One element I find especially interesting is the way Chinese combines words to form new words or phrases. A much earlier post touches on this, discussing how Chinese has to combine ideas to give names to modern concepts like the computer:
The age of the Chinese language means that it has to adapt itself to new concepts and ideas. For example, Mandarin for ‘train’ is 火车 (huǒ chē), which literally means “fire car”. Likewise, a computer – 电脑 (diànnǎo) – is an “electric brain”; and a helicopter – 直升机 (zhí shēng jī) – is a “straight-rising machine”.
However, Chinese also mixes together everyday words to bring a new meaning to the combination. Two good examples of this actually concern combining words with opposite meanings: zuǒyòu (左右) and dōngxi (东西).
On their own, zuǒ (左) and yòu (右) mean “left” and “right” respectively. Put them together, however, and you get the word for ‘about’ or ‘around’. For example, when Chinese people ask me how long I’ve been living in China, I reply “Yī nián zuǒyòu” (一年左右) – “about one year”.
Onto the second example – the individual words dōng (东) and xī (西) mean “east” and “west”, but together they form a multi-purpose word for ‘thing’. My first few months in China were plagued with me pointing at food and other objects in shops, and not knowing the word for that object, asking the shopkeeper “Zhège dōngxi shì duōshǎo qián?” (这个东西是多少钱) – “how much is this thing?”. It’s a word that I still often use, and so do most Chinese people.
The strange thing is, both of these combinations make a certain amount of sense. Sure, it’s not as literal as saying hónglǜdēng (红绿灯) for “traffic light” (literally “red green light”), but there’s a certain degree of poetry to the words.

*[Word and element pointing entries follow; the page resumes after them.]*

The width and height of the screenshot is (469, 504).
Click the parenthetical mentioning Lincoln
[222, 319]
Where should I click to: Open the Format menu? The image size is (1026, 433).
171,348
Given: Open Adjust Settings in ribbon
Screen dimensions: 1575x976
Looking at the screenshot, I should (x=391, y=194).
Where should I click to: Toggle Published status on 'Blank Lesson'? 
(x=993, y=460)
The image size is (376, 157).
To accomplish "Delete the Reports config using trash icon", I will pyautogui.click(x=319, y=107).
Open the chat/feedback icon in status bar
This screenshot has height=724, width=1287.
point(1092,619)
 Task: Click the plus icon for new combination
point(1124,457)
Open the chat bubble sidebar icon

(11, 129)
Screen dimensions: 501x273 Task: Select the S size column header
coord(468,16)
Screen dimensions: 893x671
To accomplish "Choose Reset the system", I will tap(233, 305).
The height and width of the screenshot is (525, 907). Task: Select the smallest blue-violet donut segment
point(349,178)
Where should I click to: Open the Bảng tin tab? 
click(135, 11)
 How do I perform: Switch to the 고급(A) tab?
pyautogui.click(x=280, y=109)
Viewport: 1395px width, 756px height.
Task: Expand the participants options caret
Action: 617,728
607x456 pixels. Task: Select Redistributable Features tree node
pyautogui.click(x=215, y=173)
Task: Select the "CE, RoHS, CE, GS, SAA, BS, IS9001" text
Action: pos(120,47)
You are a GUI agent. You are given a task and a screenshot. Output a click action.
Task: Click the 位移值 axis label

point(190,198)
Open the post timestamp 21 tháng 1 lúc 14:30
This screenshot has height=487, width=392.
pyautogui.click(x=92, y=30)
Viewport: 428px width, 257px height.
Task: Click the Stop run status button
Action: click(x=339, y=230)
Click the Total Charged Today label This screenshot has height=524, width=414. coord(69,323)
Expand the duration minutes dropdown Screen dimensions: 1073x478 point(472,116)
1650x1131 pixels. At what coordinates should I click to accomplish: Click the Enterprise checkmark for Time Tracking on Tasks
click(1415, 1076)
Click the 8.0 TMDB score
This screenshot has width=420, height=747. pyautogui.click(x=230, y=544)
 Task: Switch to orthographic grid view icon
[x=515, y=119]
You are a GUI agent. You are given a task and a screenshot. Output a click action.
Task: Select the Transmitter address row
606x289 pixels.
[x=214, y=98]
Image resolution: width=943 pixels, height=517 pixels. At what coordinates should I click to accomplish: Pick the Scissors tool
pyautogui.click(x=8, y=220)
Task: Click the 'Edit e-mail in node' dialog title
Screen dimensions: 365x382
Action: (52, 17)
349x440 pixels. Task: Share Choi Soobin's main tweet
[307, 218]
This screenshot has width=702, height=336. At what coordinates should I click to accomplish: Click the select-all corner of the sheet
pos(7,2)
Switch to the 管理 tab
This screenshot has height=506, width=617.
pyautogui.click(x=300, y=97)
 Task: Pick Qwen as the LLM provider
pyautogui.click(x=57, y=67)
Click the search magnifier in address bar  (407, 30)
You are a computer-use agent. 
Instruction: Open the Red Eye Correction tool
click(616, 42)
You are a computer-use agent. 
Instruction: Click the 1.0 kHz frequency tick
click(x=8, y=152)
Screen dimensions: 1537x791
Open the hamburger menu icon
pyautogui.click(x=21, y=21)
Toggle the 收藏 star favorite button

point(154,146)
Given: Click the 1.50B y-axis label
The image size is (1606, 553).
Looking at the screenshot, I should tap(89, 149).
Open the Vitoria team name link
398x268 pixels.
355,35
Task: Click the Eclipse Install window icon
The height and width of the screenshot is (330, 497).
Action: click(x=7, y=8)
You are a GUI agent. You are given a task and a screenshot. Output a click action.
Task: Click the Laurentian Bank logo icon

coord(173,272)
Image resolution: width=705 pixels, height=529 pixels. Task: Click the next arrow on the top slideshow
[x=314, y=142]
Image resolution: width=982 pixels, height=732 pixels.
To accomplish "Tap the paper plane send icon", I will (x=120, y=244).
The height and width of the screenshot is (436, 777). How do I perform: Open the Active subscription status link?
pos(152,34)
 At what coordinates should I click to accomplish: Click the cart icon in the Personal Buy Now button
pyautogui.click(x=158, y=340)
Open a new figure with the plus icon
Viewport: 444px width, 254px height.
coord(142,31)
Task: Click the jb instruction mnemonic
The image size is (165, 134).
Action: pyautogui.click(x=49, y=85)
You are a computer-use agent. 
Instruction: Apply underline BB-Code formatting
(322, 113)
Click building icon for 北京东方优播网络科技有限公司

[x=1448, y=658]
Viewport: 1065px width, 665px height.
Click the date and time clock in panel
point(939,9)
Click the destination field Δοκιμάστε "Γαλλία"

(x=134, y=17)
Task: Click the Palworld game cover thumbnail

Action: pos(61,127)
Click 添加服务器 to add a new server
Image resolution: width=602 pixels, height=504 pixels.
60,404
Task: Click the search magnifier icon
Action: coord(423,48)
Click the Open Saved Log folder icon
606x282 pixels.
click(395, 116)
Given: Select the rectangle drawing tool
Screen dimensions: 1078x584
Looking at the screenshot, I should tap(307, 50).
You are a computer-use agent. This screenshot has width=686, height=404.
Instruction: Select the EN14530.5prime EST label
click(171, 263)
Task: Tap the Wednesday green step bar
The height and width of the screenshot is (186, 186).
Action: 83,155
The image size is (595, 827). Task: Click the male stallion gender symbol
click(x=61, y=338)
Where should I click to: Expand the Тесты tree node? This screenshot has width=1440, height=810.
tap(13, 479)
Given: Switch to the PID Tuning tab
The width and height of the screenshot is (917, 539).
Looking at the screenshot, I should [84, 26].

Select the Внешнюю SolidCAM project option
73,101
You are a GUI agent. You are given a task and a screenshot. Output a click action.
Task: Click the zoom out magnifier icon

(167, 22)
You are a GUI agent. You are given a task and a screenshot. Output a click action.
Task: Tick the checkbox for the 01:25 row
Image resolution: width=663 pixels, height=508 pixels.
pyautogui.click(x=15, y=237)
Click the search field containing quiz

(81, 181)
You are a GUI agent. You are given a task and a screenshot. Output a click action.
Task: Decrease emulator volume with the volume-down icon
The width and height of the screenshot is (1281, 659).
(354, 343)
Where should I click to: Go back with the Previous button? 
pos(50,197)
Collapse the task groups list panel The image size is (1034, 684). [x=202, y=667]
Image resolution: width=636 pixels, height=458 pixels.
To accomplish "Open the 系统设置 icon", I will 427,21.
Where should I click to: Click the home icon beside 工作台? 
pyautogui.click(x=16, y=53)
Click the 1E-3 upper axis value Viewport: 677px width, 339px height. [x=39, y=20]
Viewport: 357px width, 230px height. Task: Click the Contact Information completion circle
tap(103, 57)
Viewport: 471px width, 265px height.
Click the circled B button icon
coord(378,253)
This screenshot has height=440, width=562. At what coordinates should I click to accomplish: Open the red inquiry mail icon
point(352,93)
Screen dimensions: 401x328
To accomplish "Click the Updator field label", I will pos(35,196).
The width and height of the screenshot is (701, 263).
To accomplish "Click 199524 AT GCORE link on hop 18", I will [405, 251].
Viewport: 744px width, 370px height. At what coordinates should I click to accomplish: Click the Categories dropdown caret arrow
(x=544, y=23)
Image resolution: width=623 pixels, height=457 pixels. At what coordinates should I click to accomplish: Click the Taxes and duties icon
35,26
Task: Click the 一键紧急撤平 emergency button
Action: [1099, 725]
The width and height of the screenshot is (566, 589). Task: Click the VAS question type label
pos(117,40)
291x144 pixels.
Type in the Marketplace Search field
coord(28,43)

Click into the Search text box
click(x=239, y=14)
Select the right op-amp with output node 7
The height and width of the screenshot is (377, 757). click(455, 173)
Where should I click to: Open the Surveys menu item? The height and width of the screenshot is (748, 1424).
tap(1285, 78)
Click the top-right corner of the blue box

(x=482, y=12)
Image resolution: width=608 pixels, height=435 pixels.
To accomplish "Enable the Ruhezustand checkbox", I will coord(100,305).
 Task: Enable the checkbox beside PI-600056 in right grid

Recently, having started learning Chinese characters, a few realizations have hit me. One of these was the word mǎshàng, which means “soon”. I never gave much thought to the word until I learned the characters: 马上. The second character, shàng (上) is a very common character with many meanings, but usually means ‘on’ or ‘next to’ (for example, the city in which I live, Shànghǎi (上海), means “next to the sea”). The first character, mǎ (马), means “horse” – so the word literally means “on a horse”.
Presumably, in ancient China, since horse was the fastest method of travel, anybody on a horse would be arriving soon. I don’t know if that’s the actual etymology, but I really want it to be!